[Work instructions] Reproduce the passage below about Don Toliver's song "No Idea" in full, word for word.

[Selected extract]
Toliver spoke to Complex about the concept of the song:

"'No Idea' is just basically like another universe for Womack, you know what I'm saying? Coming straight off of the Astroworld trip and Donny Womack, it especially feels like another universe. Just me kind of expressing my thoughts on where I'm at right now and touching back on events in the past, as well."

==Critical reception==
Frazier Tharpe of Complex magazine said the song is "everything you want from a Don Toliver song", complimenting the "earworm melodies" and Toliver's ability to showcase his growing talents as a writer. Nada Mesh of HotNewHipHop noted how the "dark trappy vibes of the beat" complement Toliver's rapping, described as "effortless flows".

==Music video==
The music video was also released on May 29, 2019, and directed by Grant Singer. Toliver described the theme of the video: "I'm basically going back down a memory lane type situation, and it kind of fast forwards to right now [2019]. When you listen to the song, and as you get deep into it, you start to figure out. I'm kind of ranting on what's going on right now, you know?"

== TikTok dance ==
Over 8 million videos have been made on TikTok using the song, with over 6 billion plays as of June 2020. Popular TikTok users like Charli D'Amelio, who was the most-followed individual on the platform at the time, helped to popularize the song on the platform. These videos usually consist of users dancing to a snippet of the song. It was the top TikTok song for December 2019.

[Dataset extract]
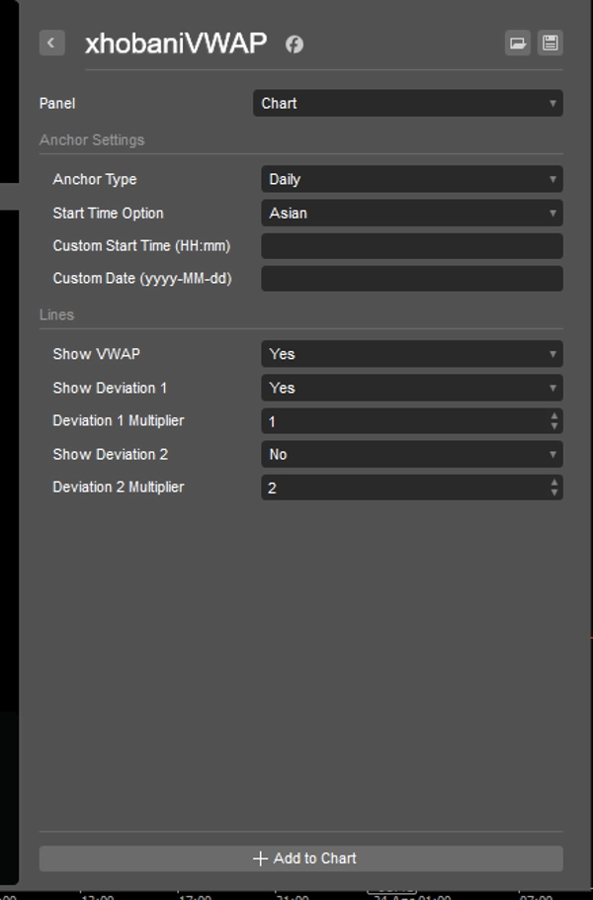593x900 pixels.
Task: Click the Custom Date (yyyy-MM-dd) field
Action: pyautogui.click(x=411, y=279)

[Right answer]
Toliver spoke to Complex about the concept of the song:

"'No Idea' is just basically like another universe for Womack, you know what I'm saying? Coming straight off of the Astroworld trip and Donny Womack, it especially feels like another universe. Just me kind of expressing my thoughts on where I'm at right now and touching back on events in the past, as well."

==Critical reception==
Frazier Tharpe of Complex magazine said the song is "everything you want from a Don Toliver song", complimenting the "earworm melodies" and Toliver's ability to showcase his growing talents as a writer. Nada Mesh of HotNewHipHop noted how the "dark trappy vibes of the beat" complement Toliver's rapping, described as "effortless flows".

==Music video==
The music video was also released on May 29, 2019, and directed by Grant Singer. Toliver described the theme of the video: "I'm basically going back down a memory lane type situation, and it kind of fast forwards to right now [2019]. When you listen to the song, and as you get deep into it, you start to figure out. I'm kind of ranting on what's going on right now, you know?"

== TikTok dance ==
Over 8 million videos have been made on TikTok using the song, with over 6 billion plays as of June 2020. Popular TikTok users like Charli D'Amelio, who was the most-followed individual on the platform at the time, helped to popularize the song on the platform. These videos usually consist of users dancing to a snippet of the song. It was the top TikTok song for December 2019.